Ainda estou processando o fato de não ter ido por outra estrada, é a que eu mais uso. Acho que meu extinto de mecânico me guiou, quando vi a fusquinha azul – ultima geração – parado na estrada meu coração palpitou dentro do peito e depois que vi que não tinha ninguém além de duas malas rosas jogadas no banco de trás, eu sabia que deveria continuar o caminho o mais rápido possível.

A estrada é quase sempre deserta, mas se eu seguir por aquele caminho, outra também poderia seguir. Não sei porque o pensamento de outro chegar e ajudar quem é que eu foi assombrou por todo o caminho, e foi por conta desses pensamentos que eu quase atropelei a baixinha.

Estranho ela estar indo para Jabuticamel, moro la a quase três anos e nunca a vi. Talvez ela esteja indo visitar algum parente.

Emanuelle Regina é um nome bonito, isso me faz lembrar os gêmeos Esmael e Emanuel. Esmael trabalha comigo na oficinal, enquanto Emanuel trabalha com o pai na padaria, os gêmeos se tornaram meus melhores amigos, e apesar de ser gêmeos idênticos aos dois são completamente diferentes. Eles não desistiram de tentar fazer amizade, mesmo eu tentando afasta-los de qualquer maneira.

Tive que largar a faculdade de engenharia e vender quase todas as propriedades por conta das dívidas do meu irmão. Depois de tanta decepção meus pais e eu decidimos começar a vida em outro lugar.

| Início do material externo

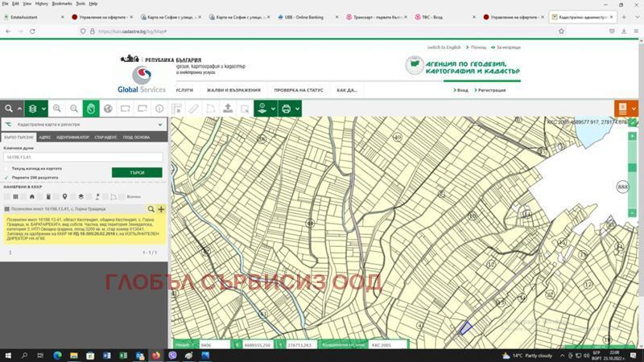This screenshot has height=362, width=644.
Task: Click the globe full extent icon
Action: [x=108, y=109]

Tia Jussara foi quem nos indicou Jabuticamel, no começo moramos em sua casa, mas com o tempo que meu velho foi vencendo a depressão e decidi abrir a oficinal que era do meu falecido tio, e transformamos a parte de cima em nossa casa.

Depois de um ano e meio, nossa oficinal é conhecida em toda a região. Já meu irmão nunca deu mais de cara, mas ficou sabendo que em alguns meses ele vai se casar, tem pena da noiva, não sabe a encrenca que está se mesendo.

Como vezes penso em confronta-lo, mas sinto que é melhor a distância. Ele já fez muitas pessoas sofrer, principalmente meus pais.

— Falta muito? — uma voz sonolenta me dá dois dallies.

— Quarenta minutos.

— Estou morrendo de fome e sede. — diz bocejando e abre a seguida janela em.

— Tenho água em uma garrafa térmica atrás do seu banco.

A almofada esta em seu colo, seus cabelos caem em seus ombros de uma maneira estranha e extremamente sexy.

— Agradeço, mas vou esperar a gente chegar. — Sorrio com sua resposta e eu tento prestar atenção na estrada.

Ela volta a fechar os olhos e eu não sei mais como prosseguir a nossa conversa, eu gostei de ouvir sua voz sonolenta. Eu gostei de olhar-la, mas tenho ciência que precisa na estrada.

— Você vai para onde?

— Na Jussara conhece? — pergunto e ela concorda com um simples aceno de cabeça e boceja em seguida. 

Tento esconder meu bocejo, mas vê-la bocejando despertou meu sono. Tenho vontade de rir e so vou perguntar como ela conhece minha tia para ouvir sua voz doce e sonolenta.

— Conhece ela a muito tempo?

— Não a conheço pessoalmente. — ela se mexe e o banco faz barulho estranho —  Lembro que ela se mudou para Jabuticamel quando eu estava saindo de la.

Conversamos mais um pouco, e o caminho parece ter encurtado, pois a entrada da vila esta logo a frente.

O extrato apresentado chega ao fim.